Assigned task>
Copy exactly the line containing "The width and height of the screenshot is (278, 202)." and all the lines that follow it to the end of the records, minus the pictures.

[Collected data entries]
———
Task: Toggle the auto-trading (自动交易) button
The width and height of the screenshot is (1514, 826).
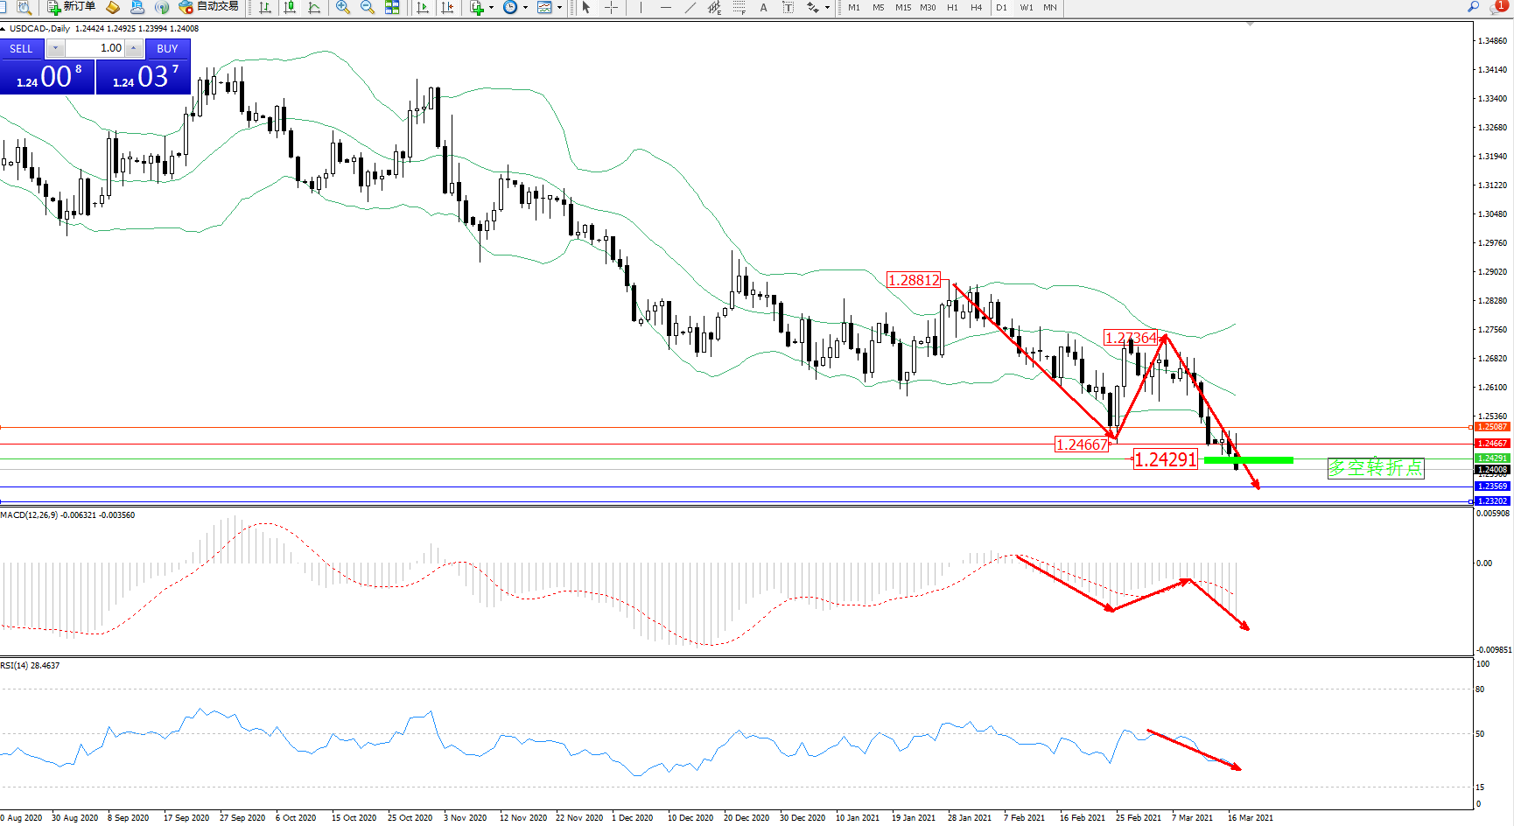Action: pyautogui.click(x=208, y=7)
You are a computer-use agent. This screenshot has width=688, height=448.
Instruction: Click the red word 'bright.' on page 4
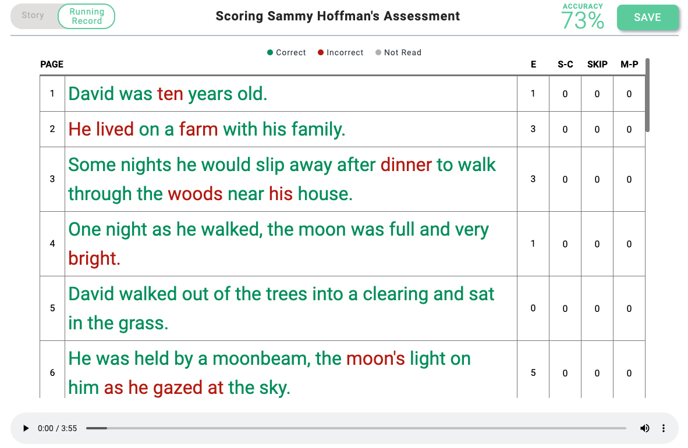[94, 258]

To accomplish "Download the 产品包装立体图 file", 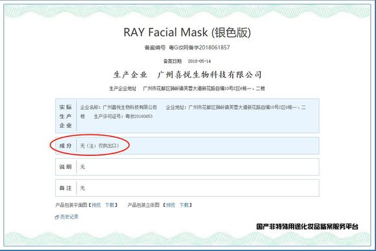I will point(184,205).
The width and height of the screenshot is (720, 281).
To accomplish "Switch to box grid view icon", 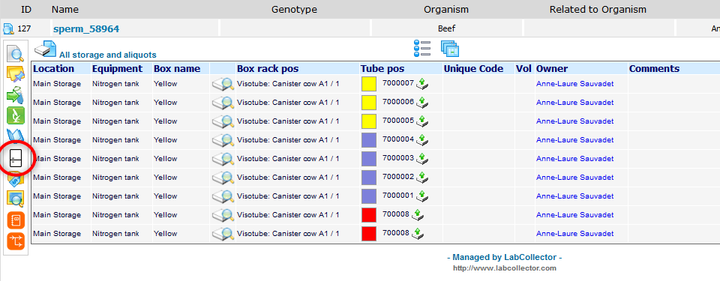I will [x=450, y=48].
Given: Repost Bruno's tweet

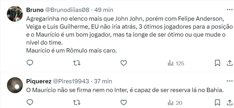Looking at the screenshot, I should (77, 63).
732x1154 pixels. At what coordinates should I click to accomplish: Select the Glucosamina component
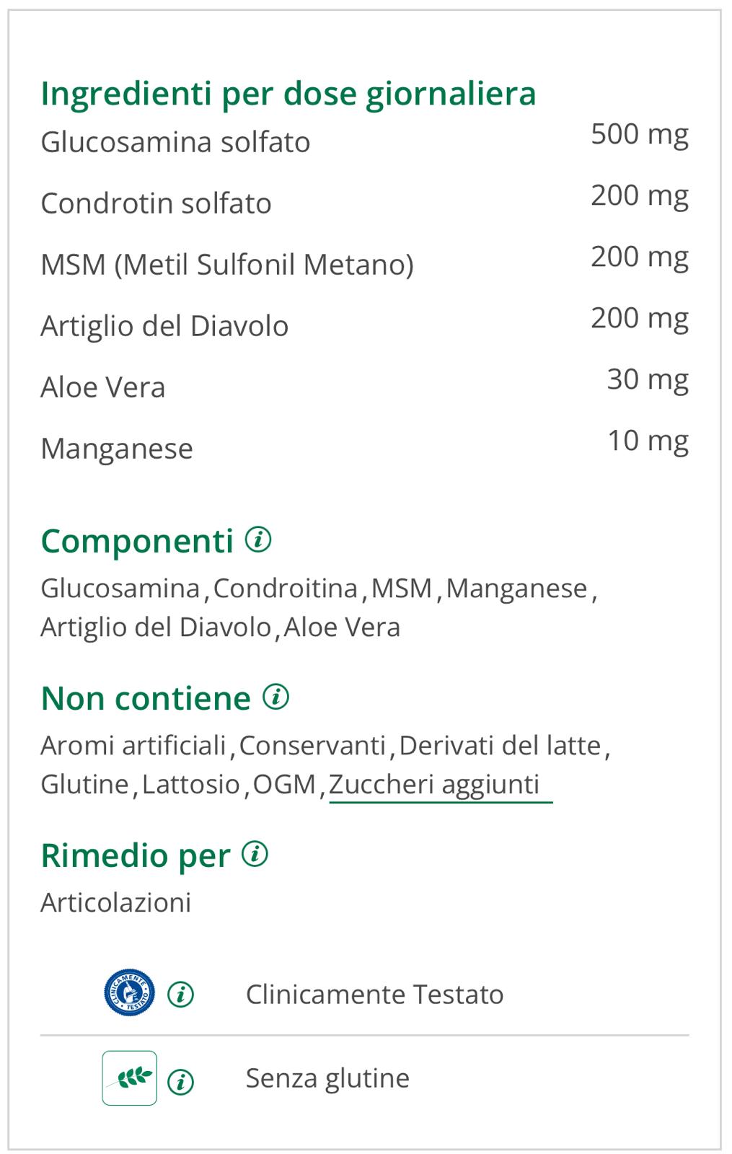[x=120, y=589]
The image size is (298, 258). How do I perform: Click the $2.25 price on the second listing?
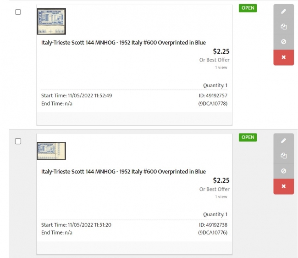(221, 180)
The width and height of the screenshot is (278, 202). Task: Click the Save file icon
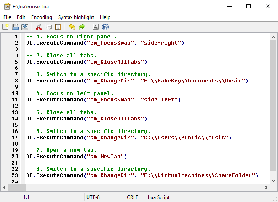coord(15,27)
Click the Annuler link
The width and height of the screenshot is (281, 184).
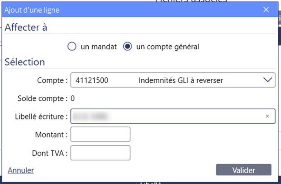(x=21, y=170)
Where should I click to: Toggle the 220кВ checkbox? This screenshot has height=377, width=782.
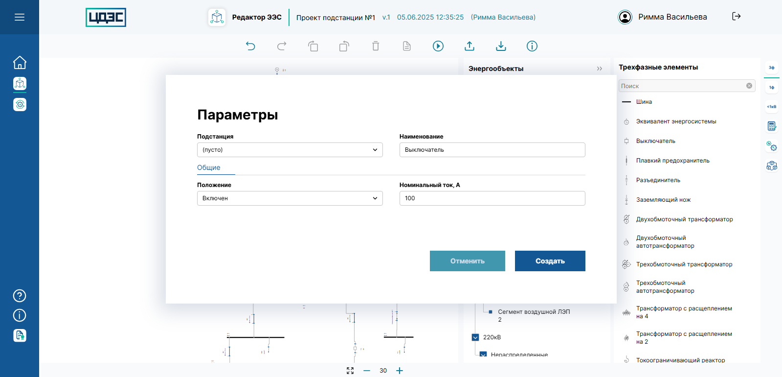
———
Answer box>
The width and height of the screenshot is (278, 202). Task: Click the Save file icon
coord(15,27)
Click the Annuler link
The width and height of the screenshot is (281, 184).
(x=21, y=170)
Where should I click to: Toggle the 220кВ checkbox? This screenshot has height=377, width=782.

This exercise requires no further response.